--- What the task requires ---
Restate each line below word for word, skipping every picture.

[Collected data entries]
____________
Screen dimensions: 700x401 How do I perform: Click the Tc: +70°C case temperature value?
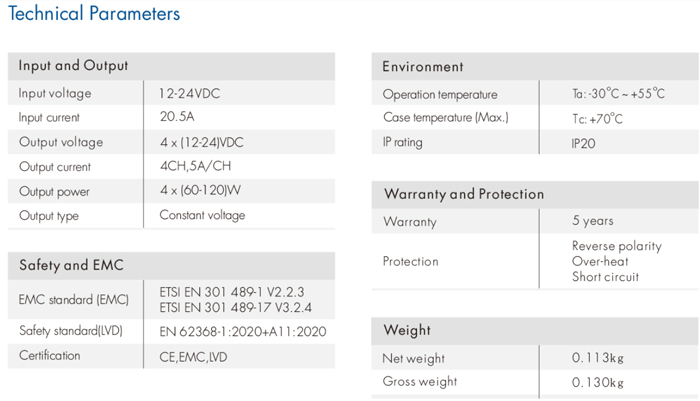tap(597, 119)
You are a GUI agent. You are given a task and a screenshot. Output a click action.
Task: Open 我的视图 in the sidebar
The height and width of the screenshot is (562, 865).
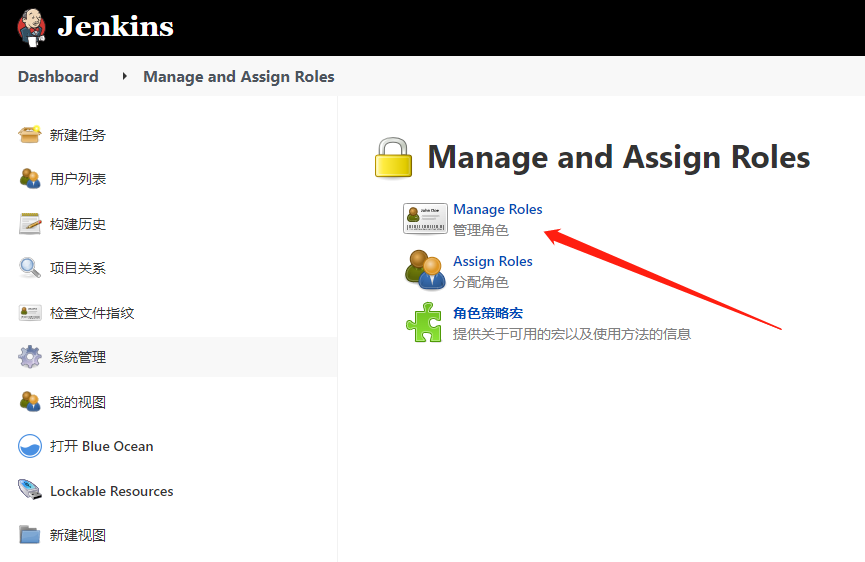[x=78, y=402]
____________
--- Result for this task ---
Screen dimensions: 700x401 How do I perform: Click the Tc: +70°C case temperature value?
tap(597, 119)
You are a GUI agent. You are given a task and a screenshot. Output a click action.
Task: Open 我的视图 in the sidebar
The height and width of the screenshot is (562, 865).
[x=78, y=402]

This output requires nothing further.